Cerré los ojos un momento, levanté la botella, que tenía forma de salchicha, brindé en silencio y bebí otro poco. Cuando los abrí de nuevo, Krempel estaba mirando con interés los tornillos de la loseta.

– Ahí hay bastante para comprar unas cuantas empresas o sobornar a quien haga falta. Sí, en esa bolsa hay mucho combustible, mucho más de lo que le paga a usted, Gerhard.

– ¡Cállese, Gunther!

– No puedo. Siempre he sido un borracho charlatán. La última vez que la pillé tan gorda fue cuando murió mi mujer. Gripe española. ¿No se ha preguntado por qué la llaman gripe española, Gerhard? Empezó en Kansas, ¿sabe? Pero eso lo censuraron los Amis, por el poder que tienen todavía los censores de la guerra. Y no salió en la prensa hasta que llegó a España, donde no había censura de tiempos de guerra. ¿Ha tenido la gripe alguna vez, Gerhard? A mí me parece que la tengo ahora; me parece que tengo la epidemia esa, una epidemia de una sola víctima. Dios, creo que hasta me he meado.

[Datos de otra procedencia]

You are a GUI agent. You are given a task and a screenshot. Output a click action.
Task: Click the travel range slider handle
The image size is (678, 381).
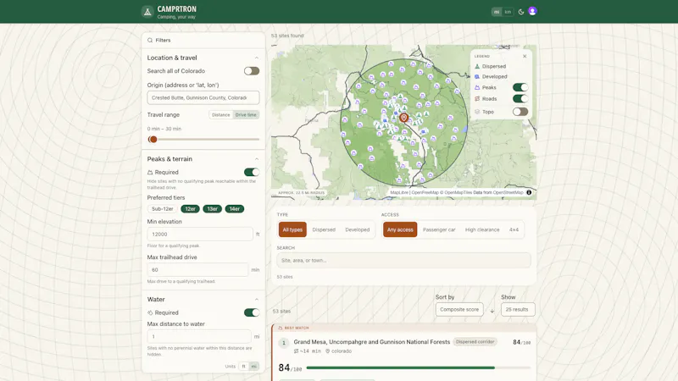point(153,139)
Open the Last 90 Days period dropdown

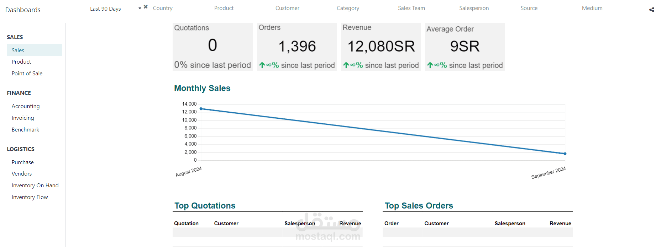point(115,9)
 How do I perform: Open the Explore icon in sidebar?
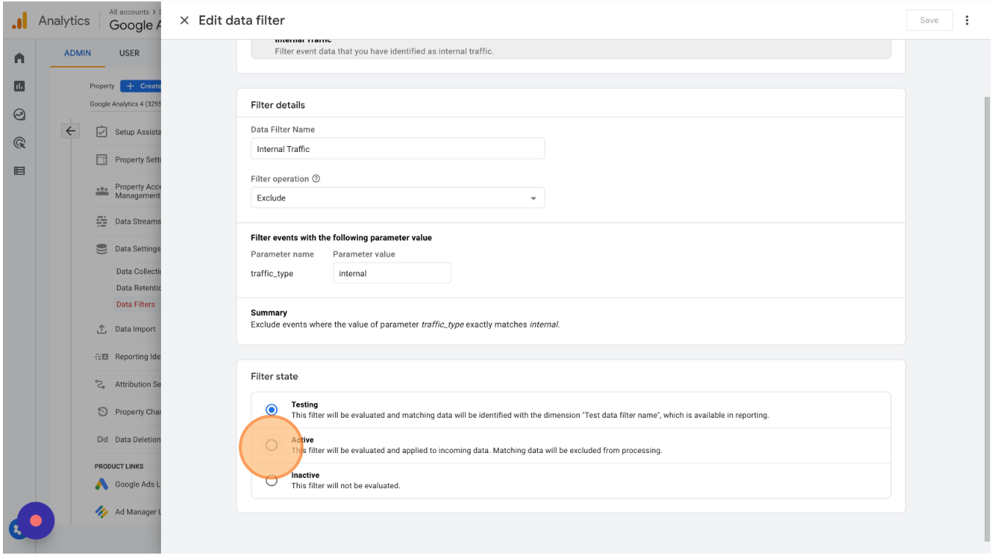click(x=20, y=115)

– Abrió el grifo antes, cabeza de chorlito, ¿no se acuerda?

Bostecé.

– ¿De verdad?

– Beba.

– Por ella. Fue una buena mujer. Demasiado, para mí. ¿Tiene mujer?

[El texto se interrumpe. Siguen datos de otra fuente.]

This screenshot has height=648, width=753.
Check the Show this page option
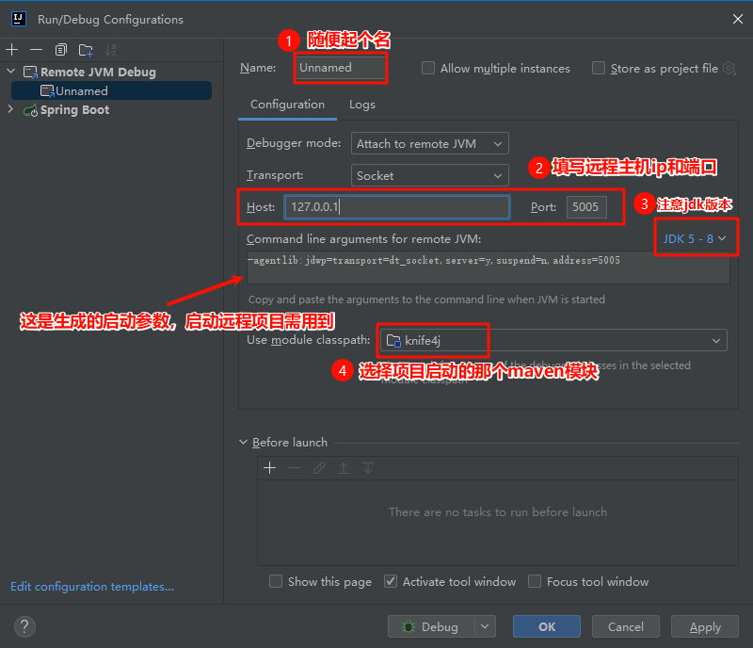click(x=276, y=582)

Negó con un movimiento de cabeza.

– Con la pasta de esa bolsa, podría permitirse unas cuantas. A ninguna le importaría que fuera usted un cabrón repugnante. Las mujeres son capaces de pasar por alto prácticamente cualquier defecto de los hombres, siempre y cuando tengan un saco bien provisto de pasta en la mesa del comedor. Apuesto a que esa bruja de ahí al lado, Dora, tampoco sabe nada de la bolsa. Si lo supiera, ya sería suya, seguro. ¡Qué cabrita mercenaria! Lo que sí es verdad es que está más rica que un melocotón, la he visto desnuda. Claro, que todos los melocotones tienen un hueso dentro y el de Dora es mayor que la mayoría, pero no por eso deja de estar más rica que un melocotón.

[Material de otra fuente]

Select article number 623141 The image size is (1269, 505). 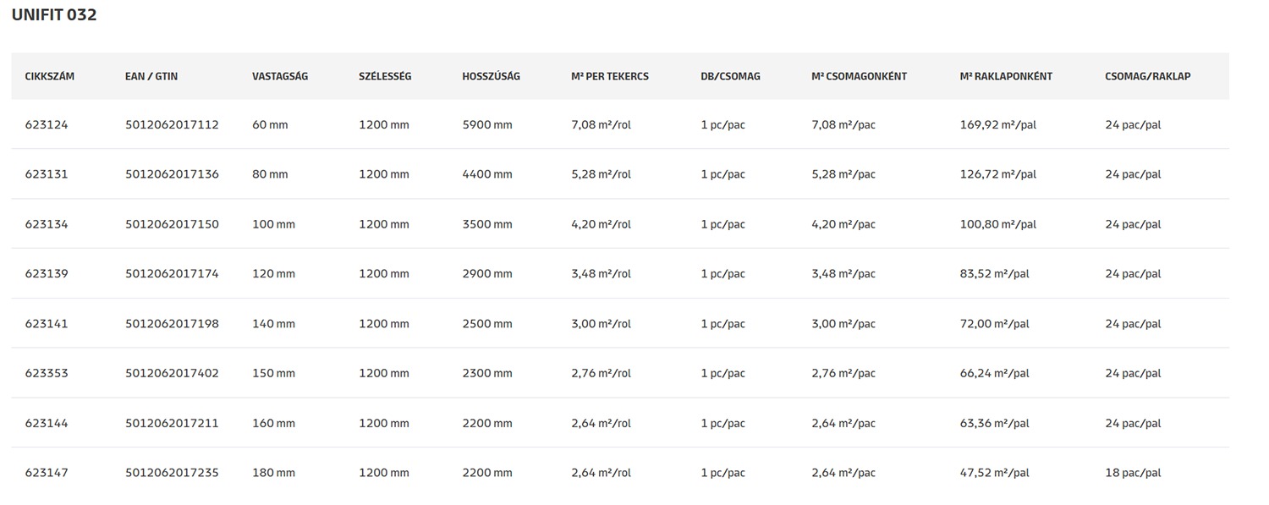click(47, 324)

Me pesaba la cabeza como una piedra, una piedra enorme con forma de hueso de melocotón. Cuando se me cayó sobre el pecho, me pareció que tardaba tanto que creí que se me caía hasta el cesto de cuero de debajo del hacha que cae. Y grité pensando que estaba muerto. Abrí los ojos, respiré hondo, espasmódicamente, e hice un gran esfuerzo por mantener cierto grado de verticalidad, aunque estaba perdiendo la batalla.